The defendant interposed pleas of contributory negligence, to which demurrers were sustained. Plea No. 5 may be taken as a fair sample of all. This plea avers:
"That said plaintiff negligently permitted said dog to go on or near to defendant's railroad at a place and at a time and under circumstances whereby he knew that said dog would probably or likely be injured or killed by' the approach of a train on said railroad and under such circumstances that he could have, by the exercise of reasonable diligence, caused said dog to be extricated from danger from such approaching train."
The owner owes no general duty to keep his dog off a railroad track. Permitting it to go on the track is ordinarily not negligence.
In Central of Ga. Ry. Co. v. Martin, 150 Ala. 388, 43 So. 563, it was held plaintiff's being a trespasser on the track, accompanied by his dog, was not contributory negligence. If the plea here means to assert that the dog was known by plaintiff to be on the track when a train was seen approaching so near as to put the dog in apparent danger, and plaintiff failed to exercise reasonable care to recall the dog from the danger, the averments are too general and inapt for the purpose. It proceeds on the idea that the plaintiff was due to exercise diligence in keeping the dog off the track to avoid danger from passing trains. Under our decisions, the pleas were subject to the demurrer. A. G. S. R. R. Co. v. Smith, 209 Ala. 301, 96 So. 239; A. G. S. R. R. Co. v. McDaniel, 192 Ala. 639, 69 So. 60; Ala. City, G. A. Ry. Co. v. Lumpkin, 195 Ala. 290, 70 So. 162.

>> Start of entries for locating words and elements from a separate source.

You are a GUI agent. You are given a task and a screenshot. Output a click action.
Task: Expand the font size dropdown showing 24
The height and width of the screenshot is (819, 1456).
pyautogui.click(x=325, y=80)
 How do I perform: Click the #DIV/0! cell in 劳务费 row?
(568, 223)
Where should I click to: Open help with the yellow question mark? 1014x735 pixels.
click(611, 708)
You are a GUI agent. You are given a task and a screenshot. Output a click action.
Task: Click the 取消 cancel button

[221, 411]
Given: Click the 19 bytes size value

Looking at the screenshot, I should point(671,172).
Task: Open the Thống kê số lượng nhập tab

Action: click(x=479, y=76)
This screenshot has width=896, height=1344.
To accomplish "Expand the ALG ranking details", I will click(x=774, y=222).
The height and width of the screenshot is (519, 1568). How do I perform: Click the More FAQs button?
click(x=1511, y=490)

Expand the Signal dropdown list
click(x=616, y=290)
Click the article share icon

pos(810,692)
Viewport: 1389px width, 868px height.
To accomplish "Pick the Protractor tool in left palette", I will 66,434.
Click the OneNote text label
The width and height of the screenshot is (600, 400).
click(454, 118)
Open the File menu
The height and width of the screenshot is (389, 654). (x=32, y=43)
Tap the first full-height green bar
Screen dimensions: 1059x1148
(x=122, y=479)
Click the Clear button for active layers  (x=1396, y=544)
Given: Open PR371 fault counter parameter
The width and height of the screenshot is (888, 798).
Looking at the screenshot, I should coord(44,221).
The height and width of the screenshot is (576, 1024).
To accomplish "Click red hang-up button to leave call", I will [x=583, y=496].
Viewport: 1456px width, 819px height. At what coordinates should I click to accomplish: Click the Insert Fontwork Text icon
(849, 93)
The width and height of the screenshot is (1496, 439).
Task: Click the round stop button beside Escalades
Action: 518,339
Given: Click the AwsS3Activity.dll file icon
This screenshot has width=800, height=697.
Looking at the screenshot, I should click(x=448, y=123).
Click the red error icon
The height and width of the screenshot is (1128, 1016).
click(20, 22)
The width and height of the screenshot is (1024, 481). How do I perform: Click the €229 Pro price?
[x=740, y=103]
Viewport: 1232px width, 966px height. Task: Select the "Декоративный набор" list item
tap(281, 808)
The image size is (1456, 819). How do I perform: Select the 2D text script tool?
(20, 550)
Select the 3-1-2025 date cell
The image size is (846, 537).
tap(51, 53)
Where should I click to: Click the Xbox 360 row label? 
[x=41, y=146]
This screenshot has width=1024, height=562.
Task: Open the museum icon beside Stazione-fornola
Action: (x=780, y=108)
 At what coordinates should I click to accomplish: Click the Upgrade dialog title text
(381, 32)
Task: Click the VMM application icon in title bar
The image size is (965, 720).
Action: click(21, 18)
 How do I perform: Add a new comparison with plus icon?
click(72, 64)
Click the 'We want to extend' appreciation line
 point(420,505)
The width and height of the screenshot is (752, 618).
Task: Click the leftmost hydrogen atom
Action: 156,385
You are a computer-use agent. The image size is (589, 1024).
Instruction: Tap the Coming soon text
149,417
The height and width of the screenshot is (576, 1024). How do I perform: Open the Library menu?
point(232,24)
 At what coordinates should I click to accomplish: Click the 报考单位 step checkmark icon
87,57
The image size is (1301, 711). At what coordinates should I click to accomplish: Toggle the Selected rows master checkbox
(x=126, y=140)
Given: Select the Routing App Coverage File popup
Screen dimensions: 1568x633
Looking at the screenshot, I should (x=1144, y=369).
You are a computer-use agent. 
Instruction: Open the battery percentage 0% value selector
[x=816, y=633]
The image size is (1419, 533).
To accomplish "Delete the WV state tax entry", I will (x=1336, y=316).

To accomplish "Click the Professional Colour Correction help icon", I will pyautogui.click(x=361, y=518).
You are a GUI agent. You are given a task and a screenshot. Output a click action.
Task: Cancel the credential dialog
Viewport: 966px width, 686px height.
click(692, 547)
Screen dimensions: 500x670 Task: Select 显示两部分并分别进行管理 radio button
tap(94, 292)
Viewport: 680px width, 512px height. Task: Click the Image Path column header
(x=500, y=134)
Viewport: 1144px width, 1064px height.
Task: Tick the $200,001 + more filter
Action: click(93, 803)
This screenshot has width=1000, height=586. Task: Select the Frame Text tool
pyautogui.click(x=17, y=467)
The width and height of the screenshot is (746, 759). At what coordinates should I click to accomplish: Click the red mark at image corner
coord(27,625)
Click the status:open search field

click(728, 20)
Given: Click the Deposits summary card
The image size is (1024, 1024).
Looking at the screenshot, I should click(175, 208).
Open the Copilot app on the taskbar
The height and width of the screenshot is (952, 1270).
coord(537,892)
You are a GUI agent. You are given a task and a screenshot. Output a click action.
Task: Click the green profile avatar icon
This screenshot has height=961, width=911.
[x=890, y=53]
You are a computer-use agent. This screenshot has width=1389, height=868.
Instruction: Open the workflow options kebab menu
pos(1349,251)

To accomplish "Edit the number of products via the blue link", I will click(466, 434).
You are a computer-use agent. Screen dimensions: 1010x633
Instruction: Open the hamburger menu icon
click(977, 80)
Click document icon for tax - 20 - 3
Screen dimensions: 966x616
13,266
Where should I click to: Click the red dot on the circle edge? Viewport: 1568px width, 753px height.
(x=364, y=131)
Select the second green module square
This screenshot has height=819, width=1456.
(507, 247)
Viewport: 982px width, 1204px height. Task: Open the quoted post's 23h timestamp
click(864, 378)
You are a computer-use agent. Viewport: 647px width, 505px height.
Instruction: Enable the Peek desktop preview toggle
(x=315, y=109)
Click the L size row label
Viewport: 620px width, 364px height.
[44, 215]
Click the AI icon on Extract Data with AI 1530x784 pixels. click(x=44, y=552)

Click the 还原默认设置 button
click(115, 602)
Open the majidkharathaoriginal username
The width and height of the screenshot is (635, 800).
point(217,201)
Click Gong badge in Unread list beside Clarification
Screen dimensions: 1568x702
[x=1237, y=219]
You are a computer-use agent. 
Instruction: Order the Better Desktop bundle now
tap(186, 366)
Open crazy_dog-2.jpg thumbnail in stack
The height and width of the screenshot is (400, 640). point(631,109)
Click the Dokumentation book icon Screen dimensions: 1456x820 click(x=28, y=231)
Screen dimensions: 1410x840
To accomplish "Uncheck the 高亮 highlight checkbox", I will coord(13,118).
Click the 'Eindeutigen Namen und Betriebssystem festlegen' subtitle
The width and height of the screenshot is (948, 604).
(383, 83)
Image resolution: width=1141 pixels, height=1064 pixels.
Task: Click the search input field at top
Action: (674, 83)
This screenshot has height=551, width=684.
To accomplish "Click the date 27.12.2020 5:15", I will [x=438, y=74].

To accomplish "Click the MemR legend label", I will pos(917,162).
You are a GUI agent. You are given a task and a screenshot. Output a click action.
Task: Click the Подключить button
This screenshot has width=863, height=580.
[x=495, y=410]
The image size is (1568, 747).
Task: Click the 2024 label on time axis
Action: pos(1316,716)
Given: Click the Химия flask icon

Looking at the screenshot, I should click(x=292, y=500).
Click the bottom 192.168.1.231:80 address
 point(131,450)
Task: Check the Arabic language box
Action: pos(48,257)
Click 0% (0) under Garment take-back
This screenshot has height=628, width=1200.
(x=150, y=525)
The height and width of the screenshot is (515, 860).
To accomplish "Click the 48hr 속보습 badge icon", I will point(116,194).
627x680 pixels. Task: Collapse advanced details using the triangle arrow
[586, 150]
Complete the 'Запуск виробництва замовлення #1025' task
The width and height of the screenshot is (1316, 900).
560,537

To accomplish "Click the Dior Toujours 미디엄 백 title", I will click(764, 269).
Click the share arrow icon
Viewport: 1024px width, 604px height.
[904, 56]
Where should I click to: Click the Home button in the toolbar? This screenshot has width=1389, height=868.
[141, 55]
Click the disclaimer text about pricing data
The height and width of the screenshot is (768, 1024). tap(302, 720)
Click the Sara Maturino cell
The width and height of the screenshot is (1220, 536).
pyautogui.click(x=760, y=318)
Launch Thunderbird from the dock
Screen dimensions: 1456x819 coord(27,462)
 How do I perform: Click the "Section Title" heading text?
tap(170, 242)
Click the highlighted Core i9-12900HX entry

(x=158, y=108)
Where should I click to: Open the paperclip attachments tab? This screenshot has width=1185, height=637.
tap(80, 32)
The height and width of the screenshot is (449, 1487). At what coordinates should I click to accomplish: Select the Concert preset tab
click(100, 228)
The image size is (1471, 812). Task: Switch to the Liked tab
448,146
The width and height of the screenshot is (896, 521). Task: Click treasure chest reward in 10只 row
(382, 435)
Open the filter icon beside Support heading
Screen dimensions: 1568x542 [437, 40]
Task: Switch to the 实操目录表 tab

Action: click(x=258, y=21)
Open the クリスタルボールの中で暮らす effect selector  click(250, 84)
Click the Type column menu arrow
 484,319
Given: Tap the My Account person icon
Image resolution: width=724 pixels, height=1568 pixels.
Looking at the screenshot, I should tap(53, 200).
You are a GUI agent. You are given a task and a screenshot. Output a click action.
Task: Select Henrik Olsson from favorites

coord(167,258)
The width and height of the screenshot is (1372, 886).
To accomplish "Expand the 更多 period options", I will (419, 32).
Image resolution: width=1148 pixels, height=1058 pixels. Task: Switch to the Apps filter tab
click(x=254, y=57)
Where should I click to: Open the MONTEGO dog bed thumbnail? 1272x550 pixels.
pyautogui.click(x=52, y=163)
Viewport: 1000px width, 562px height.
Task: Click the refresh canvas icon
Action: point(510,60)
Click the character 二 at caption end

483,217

The evidence, without conflict, showed plaintiff was not present or within call of the dogs, or either of them, and had no knowledge of their presence on the track. So if any of these pleas should have been held sufficient, it does not appear probable injury resulted to defendant.
The isolated extract from the oral charge excepted to, standing alone, may have been misleading as to the burden of proof in showing the dogs were killed by defendant's trains, but taken with the entire charge, the proposition is made clear. Out of apparent caution, the judge later in the charge instructed the jury:
"It is not enough these dogs were killed on the track, if another came and killed the dogs, the defendant would not be responsible."
The court in his oral charge fully stated the rules governing opinion evidence of the value of the dogs. Lowe v. Reed, 207 Ala. 278, 92 So. 467. There was no error in refusal of special instructions to like effect. Evidence touching the kind of dogs, their training, whether registered, or subject to registration, and any matter going to fix the market value of the dogs was competent. L. N. R. R. Co. v. Watson, 208 Ala. 319, 94 So. 551.
The fact that plaintiff had been out hunting rabbits with the dogs on the morning before the dog "Bruce" was killed being in evidence, there was no error in admitting evidence from either side as to whether hunting rabbits in the daytime with fox hounds affects their market value. A person having knowledge of the value of dogs of the class may give his judgment upon their value, upon description given him, although he has no personal knowledge of the dogs.
The question, "What was the dog worth?" when taken with the context and answer showing market value was in mind was free from error.
For error pointed out, the judgment is reversed and the cause remanded.
Reversed and remanded.
ANDERSON, C. J., and SOMERVILLE, and THOMAS, JJ., concur.